La règle du droit moindre atténuée
Longtemps opposés à l’abandon de la règle du droit moindre – qui limite considérablement le montant des taxes dans les cas avérés de dumping – ces Etats ont finalement consentis à sa levée partielle dans les cas où les prix des matières premières utilisées par les exportateurs tiers, sont maintenus à un niveau artificiellement bas par les pouvoirs publics de leurs pays. Et pour que ces taxes puissent être augmentées, « les matières premières, incluant l’énergie, doivent représenter plus de 27 % du coût total de production et compter pour 7 % individuellement », précise un document du Conseil de l’UE.

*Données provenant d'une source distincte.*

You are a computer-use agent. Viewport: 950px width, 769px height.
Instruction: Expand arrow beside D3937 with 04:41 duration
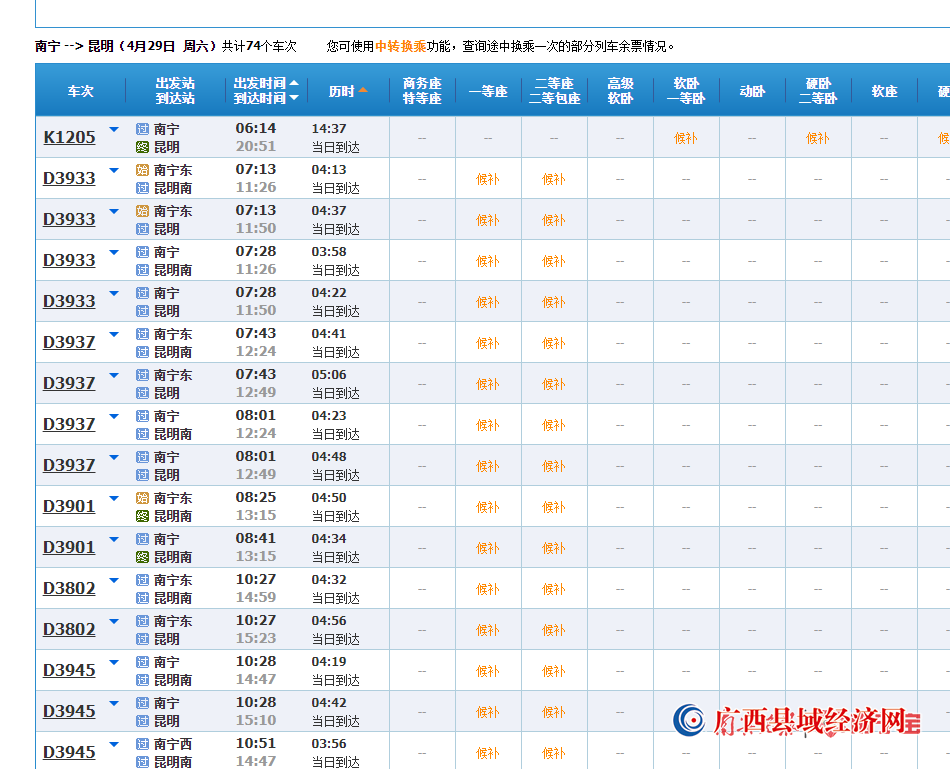pyautogui.click(x=114, y=334)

Ces conditions sont jugées trop strictes par les négociateurs du S&D. Pour eux, cette règle du droit moindre devrait être abandonnée « lorsqu’il est établi qu’un pays exportateur met en œuvre des pratiques qui perturbent le cours normal du commerce, en n’appliquant pas, par exemple, les standards internationaux en matière sociale et environnementale ou quand la plainte a été déposée par des PME », détaille Bernd Lange, président de la commission du Commerce international (INTA) au PE.
Le socialiste allemand estime par ailleurs que les petites et moyennes entreprises devraient être mieux soutenues par l’UE. La complexité et le coût du lancement d’investigations antidumping et anti-subventions – pouvant aller jusqu’à 200 000 euros – découragent bon nombre d’entre elles d’initier des enquêtes visant à démontrer l’ampleur du préjudice subi.
Désaccord sur les délais d’information
Autre exigence des négociateurs du S&D : l’annulation de la « shipping clause » prévue dans le compromis ficelé par le Conseil. Dans sa proposition initiale, la Commission prévoyait d’avertir les importateurs européens et les exportateurs des pays tiers, deux semaines avant la mise en œuvre effective des taxes antidumping. Un délai allongé à quatre semaines dans le compromis adopté par les 28. Pour éviter que les pays ou opérateurs concernés profitent de cette période pour stocker rapidement leurs marchandises dans les ports européens, les socialistes refusent d’accorder le moindre délai avant l’entrée en vigueur des mesures correctrices.
« Notre objectif est clair : nous voulons proposer des instruments efficaces à nos industries pour lutter contre les pratiques déloyales », a précisé Bernd Lange, exhortant les Etats membres à faire preuve de plus de flexibilité sur ce dossier très sensible pour les entreprises européennes. « Nous sommes prêts à engager une discussion constructive mais il faut être deux pour danser le tango », a-t-il conclu.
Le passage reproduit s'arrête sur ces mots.